Kulinarik & Verwendung

Als Tafelfrucht ist die Cara Cara eine Premium-Erfahrung, bei der das Aufschneiden der Frucht bereits ein ästhetisches Moment ist — das rosafarbene Fruchtfleisch überrascht optisch und schmeckt besser als erwartet. Frisch gepresster Cara-Cara-Saft hat eine blasse Rosafärbung und ein süßeres, weniger herbes Profil als normaler Orangensaft, was ihn für Brunch-Cocktails (Mimosa, Bellini) ideal macht. In Obstsalaten sind Cara-Cara-Filets optisch und geschmacklich ein Highlight; kombiniert mit Fenchel, Rucola und Pistazien zeigt das Beerenaroma der Orange sein Potenzial. Als Dessert-Zutat — Sorbets, Panna Cotta, über Schokolade — profitiert man von der außergewöhnlichen Aromatiefe. Die Segmente lassen sich gut kandieren, wobei die rosa Farbe beim Erhitzen leider verblasst.

Anbau & Pflege

Die Cara Cara teilt ihre Anbaupräferenzen mit der Washington Navel: mittelkräftiger bis kräftiger Wuchs, maximale Licht- und Wärmezufuhr für volle Farbentwicklung, kälteempfindlich.
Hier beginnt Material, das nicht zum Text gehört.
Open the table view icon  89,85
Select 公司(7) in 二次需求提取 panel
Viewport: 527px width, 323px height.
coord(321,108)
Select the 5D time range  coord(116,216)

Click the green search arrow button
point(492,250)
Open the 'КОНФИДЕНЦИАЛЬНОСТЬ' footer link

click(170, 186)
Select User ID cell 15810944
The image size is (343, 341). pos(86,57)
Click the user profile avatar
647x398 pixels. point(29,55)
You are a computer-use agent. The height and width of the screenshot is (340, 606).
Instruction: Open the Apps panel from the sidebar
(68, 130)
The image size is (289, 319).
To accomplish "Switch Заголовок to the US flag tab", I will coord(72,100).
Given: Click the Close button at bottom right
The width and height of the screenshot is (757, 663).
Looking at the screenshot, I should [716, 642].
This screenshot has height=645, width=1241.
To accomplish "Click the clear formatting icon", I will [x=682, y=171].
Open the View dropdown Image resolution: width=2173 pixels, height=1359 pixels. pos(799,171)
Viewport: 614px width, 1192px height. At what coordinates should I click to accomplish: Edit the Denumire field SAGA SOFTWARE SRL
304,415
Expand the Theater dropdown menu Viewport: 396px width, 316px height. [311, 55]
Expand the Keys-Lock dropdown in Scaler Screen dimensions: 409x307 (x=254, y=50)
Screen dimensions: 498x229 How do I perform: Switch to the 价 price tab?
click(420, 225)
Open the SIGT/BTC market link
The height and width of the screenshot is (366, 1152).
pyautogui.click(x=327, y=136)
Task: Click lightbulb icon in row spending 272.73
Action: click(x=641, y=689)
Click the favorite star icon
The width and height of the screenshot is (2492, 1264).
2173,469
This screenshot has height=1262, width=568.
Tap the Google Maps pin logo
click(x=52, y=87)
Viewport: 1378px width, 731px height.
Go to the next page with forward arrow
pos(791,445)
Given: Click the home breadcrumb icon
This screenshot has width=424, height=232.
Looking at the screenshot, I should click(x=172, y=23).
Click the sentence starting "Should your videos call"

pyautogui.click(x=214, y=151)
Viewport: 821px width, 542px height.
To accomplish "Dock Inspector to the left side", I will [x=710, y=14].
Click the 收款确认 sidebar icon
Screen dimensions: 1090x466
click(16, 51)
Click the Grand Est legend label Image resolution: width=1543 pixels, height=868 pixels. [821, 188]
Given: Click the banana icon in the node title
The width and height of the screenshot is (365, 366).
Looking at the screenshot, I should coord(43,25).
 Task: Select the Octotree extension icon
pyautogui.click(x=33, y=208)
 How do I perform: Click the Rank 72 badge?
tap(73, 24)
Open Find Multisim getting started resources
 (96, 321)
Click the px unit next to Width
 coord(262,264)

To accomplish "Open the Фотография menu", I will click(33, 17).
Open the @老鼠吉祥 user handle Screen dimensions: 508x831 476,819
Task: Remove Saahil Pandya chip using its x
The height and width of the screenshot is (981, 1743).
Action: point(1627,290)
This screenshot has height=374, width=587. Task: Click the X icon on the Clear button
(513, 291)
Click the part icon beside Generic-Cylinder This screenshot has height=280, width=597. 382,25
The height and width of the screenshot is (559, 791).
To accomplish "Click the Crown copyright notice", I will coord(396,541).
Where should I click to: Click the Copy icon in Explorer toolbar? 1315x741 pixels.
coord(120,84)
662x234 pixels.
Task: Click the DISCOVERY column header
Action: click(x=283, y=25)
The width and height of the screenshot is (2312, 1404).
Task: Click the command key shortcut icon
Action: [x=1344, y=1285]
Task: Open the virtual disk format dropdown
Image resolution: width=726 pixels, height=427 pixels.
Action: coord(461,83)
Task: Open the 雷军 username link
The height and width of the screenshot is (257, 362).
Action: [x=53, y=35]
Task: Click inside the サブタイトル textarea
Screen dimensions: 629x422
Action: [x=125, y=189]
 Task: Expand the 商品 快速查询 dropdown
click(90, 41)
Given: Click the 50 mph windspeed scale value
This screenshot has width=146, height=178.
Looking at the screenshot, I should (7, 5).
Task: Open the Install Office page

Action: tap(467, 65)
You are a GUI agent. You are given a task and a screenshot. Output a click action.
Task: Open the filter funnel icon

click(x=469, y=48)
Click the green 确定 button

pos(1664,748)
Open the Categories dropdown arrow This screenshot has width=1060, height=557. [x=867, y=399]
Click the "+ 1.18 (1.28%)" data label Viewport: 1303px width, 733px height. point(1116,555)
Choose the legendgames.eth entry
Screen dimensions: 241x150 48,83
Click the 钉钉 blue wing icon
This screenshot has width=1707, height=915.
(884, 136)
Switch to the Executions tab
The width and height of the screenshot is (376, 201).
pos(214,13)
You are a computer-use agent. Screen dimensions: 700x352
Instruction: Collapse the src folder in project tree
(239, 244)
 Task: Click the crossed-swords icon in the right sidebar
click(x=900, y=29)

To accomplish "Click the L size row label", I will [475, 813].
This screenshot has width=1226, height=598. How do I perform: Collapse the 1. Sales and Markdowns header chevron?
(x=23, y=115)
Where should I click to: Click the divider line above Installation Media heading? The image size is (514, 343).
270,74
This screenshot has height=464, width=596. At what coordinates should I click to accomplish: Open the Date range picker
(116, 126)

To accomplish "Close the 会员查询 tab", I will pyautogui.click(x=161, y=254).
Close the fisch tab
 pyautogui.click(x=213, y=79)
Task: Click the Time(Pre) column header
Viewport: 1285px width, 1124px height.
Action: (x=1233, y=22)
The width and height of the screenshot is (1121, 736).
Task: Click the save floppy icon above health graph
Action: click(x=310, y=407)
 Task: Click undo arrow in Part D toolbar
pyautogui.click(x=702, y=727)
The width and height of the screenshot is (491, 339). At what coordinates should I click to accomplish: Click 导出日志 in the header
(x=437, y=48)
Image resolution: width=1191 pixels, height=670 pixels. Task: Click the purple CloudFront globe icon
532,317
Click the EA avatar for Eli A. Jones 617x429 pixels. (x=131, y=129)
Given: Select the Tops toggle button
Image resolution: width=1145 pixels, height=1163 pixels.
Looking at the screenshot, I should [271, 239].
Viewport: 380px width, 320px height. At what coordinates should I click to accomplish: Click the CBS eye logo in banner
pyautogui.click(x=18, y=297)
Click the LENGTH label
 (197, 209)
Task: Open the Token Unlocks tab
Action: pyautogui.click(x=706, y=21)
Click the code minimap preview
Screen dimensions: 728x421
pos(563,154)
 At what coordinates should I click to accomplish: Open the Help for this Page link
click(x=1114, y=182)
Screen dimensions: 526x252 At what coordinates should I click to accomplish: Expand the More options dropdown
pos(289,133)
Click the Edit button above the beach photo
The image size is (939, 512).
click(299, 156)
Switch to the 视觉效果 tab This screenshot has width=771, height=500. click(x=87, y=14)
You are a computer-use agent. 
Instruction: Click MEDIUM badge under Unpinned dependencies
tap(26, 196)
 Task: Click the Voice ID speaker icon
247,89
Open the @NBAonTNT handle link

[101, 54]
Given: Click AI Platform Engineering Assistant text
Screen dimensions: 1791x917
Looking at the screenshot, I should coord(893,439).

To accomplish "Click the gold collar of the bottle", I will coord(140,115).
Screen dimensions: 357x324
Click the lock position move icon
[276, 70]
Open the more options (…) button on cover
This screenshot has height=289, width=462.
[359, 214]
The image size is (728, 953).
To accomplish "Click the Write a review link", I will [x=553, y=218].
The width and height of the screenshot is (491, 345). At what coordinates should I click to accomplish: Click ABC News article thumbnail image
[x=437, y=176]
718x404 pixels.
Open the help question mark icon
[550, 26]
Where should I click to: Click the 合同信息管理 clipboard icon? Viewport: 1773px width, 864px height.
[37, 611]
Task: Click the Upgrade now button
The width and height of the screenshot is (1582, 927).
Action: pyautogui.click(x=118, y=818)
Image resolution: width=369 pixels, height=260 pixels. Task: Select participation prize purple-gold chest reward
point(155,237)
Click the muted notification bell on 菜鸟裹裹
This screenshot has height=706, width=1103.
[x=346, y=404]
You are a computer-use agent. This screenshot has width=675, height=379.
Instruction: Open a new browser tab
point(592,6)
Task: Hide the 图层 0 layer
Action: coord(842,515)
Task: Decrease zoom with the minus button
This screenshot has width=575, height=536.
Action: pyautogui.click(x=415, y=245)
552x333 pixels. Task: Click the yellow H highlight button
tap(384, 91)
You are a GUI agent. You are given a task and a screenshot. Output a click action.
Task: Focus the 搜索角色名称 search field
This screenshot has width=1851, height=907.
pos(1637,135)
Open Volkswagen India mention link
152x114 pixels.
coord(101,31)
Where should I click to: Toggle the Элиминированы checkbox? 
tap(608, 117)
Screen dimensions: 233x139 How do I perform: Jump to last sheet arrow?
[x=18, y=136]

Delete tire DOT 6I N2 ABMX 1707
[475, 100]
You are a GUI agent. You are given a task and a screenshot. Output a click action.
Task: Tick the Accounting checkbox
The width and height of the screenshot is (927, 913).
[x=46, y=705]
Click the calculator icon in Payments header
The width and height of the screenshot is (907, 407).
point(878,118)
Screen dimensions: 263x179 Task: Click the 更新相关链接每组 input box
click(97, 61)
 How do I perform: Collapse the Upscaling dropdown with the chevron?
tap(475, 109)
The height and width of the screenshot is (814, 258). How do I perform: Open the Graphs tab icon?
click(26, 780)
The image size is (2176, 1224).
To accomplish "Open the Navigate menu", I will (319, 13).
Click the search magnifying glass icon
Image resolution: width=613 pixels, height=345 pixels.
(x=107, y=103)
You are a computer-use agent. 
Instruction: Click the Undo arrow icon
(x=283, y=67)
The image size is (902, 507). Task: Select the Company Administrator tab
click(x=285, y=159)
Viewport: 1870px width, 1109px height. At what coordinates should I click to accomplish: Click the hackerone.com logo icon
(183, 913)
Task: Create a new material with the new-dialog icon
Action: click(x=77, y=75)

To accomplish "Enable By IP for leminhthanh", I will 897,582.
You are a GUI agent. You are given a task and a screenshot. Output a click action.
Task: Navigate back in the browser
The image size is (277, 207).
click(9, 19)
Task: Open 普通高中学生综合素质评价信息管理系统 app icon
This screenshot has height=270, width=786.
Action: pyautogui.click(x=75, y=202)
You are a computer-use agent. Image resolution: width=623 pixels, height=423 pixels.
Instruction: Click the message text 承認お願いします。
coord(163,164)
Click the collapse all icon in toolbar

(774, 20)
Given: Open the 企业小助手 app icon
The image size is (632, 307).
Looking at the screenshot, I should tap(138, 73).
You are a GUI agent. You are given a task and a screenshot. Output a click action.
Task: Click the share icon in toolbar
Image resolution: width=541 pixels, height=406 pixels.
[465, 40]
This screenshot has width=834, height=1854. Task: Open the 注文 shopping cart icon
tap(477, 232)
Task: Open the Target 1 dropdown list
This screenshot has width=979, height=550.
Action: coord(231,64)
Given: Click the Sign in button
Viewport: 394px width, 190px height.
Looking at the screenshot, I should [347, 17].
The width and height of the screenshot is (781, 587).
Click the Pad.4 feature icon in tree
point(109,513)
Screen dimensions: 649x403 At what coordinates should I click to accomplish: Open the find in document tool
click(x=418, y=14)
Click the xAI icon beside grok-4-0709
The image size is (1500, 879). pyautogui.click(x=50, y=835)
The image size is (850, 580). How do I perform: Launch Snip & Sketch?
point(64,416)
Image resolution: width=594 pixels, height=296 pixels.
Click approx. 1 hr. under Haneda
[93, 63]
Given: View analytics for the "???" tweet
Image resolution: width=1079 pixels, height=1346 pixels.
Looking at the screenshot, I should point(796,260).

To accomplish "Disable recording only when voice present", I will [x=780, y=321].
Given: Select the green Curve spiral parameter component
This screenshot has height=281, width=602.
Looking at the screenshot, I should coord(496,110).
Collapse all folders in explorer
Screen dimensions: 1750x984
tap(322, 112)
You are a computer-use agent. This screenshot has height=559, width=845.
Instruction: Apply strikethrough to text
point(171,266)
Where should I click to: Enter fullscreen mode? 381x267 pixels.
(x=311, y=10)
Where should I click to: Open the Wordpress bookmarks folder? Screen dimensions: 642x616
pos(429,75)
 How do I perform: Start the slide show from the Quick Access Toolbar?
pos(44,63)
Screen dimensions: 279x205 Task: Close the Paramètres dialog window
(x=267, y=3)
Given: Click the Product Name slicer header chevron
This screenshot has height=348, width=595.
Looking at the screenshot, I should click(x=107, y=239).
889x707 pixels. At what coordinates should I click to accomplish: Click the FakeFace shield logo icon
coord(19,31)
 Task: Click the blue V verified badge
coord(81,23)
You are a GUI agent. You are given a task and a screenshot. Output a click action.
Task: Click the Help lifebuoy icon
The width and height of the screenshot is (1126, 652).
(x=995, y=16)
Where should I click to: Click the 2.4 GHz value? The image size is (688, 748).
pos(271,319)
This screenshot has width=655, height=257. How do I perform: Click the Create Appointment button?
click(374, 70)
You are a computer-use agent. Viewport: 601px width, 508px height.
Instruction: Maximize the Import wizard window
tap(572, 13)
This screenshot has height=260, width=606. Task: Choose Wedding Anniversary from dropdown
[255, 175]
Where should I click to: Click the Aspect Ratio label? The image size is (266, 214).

Kurzfristige Temperaturen bis −3 bis −4 °C übersteht die Krone; Überwinterung hell bei 5–10 °C. Als Kübelpflanze in einem Gefäß von 20–30 Litern kultivierbar. Wichtig für die Farbentwicklung des Fruchtfleisches: Ausreichend kühle Herbstnächte fördern die Lycopin-Akkumulation — in dauerhaft warmen Lagen bleibt das Fruchtfleisch eher orangefarben als rosa, ähnlich wie bei Blutorangen und ihrer Anthocyan-Abhängigkeit.

Besonderheiten

Das Lycopin in der Cara Cara ist botanisch ungewöhnlich: Lycopin ist in Zitruspflanzen normalerweise kaum vorhanden — die roten Pigmente der Blutorangen entstehen durch Anthocyane, einen chemisch anderen Stoff. Die Cara Cara hat einen eigenständigen Biosyntheseweg entwickelt, der Lycopin ansammelt, das bei anderen Süßorangen-Mutationen nicht auftaucht. Damit ist die Cara Cara die einzige Süßorange mit signifikantem Lycopin-Gehalt und nimmt in der Biochemie der Citrus-Farbstoffe eine Sonderstellung ein. Sie ist steril wie alle Navel-Orangen und wird ausschließlich über Veredelung vermehrt.